Eleven months after his initial presentation, he developed myocardial type chest pain. He was found to be anaemic, thrombocytopaenic, neutropaenic, and the LDH was significantly elevated. A bone marrow biopsy was undertaken and this revealed a malignant infiltrate of lymphoid origin giving a diagnosis of a diffuse large B-cell lymphoma (stage IVB). A CT scan of the chest, abdomen, and pelvis revealed no evidence of bulk disease. A repeat MRI scan at this stage with gadolinum revealed no focal enhancement and no evidence of significant enhancement in relation to the seventh and eighth cranial nerves.
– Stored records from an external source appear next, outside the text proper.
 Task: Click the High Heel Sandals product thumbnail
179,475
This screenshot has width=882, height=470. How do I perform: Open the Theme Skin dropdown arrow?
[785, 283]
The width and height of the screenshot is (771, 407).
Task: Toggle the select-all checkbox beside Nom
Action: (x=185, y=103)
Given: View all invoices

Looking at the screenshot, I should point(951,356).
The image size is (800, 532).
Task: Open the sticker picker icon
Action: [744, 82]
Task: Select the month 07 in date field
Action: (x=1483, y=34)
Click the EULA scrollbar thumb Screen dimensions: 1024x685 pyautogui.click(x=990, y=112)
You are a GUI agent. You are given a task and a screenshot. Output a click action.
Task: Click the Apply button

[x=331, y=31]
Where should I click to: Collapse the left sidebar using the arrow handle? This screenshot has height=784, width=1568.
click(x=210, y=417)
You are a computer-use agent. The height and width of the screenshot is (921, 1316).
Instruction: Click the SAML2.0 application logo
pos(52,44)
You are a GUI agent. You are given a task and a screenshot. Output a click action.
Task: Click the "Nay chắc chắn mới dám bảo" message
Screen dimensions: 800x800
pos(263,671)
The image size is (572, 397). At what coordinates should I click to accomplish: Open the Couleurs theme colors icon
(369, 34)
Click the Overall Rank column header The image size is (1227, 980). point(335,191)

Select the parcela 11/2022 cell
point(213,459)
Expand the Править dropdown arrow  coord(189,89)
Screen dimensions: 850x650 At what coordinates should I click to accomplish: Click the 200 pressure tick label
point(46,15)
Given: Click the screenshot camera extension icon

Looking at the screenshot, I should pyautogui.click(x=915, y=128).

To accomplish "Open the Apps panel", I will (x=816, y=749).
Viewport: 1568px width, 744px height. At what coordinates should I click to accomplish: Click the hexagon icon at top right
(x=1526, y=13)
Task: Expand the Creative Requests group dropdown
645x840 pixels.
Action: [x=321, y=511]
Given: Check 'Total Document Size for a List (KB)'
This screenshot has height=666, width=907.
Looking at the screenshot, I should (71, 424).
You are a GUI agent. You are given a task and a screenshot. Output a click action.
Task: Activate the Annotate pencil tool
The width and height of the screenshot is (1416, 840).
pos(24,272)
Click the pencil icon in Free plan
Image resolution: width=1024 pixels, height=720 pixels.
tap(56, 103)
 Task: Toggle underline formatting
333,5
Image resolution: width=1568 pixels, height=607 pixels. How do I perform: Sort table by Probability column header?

The patient was given a 3 weekly course of chemotherapy with R-CHOP (cyclophosphamide, hydroxodaunorubicin, vincristine(oncovin) and prednisolone) with CNS prophylaxis over a 6-month period. His oscillopsia, diplopia, gaze evoked nystagmus, and ataxia improved dramatically within 3 months. His prism fusion range improved to 8 Δ base in to 14 Δ base out (near) and 4 Δ base in to 10 Δ base out (distance). A repeat bone marrow trephine biopsy undertaken 6 months later revealed no evidence of residual lymphoma and he has remained asymptomatic.

Comment

Torsional nystagmus can result from peripheral vestibular imbalance or direct labyrinthine destruction; however, a pure torsional nystagmus almost never occurs with peripheral vestibular disease, as this would require the selective involvement of the vertical semicircular canals in both ears.4, 5 This imbalance in the vestibular tone can also cause a gait ataxia. It is extremely rare for lymphoma to present in this manner, and although this patient did have a prolonged period of investigation before a final diagnosis was reached, we believe that his initial presentation with nystagmus was due to lymphoma. We postulate that the infiltration of the eighth cranial nerves with lymphoma resulted in a disturbed vestibular tone from the semicircular canals, and consequently, the mixed horizontal and rotatory nystagmus, and the gait ataxia. The initial partial remission of his neuroophthalmological signs and the resolution of cranial nerve infiltration on the repeat MRI scan after steroid therapy are consistent with the diagnosis of lymphoma. This is further supported by the significant improvement following his chemotherapy. The intermittent diplopia was felt to be due to the patient's poor fusional range. The patient's fusional range and diplopia improved with the treatment of the lymphoma and orthoptic exercises. This case highlights the importance of appropriate referral and thorough neurological investigation in such patients particularly as appropriate management can lead to resolution of disabling visual symptoms.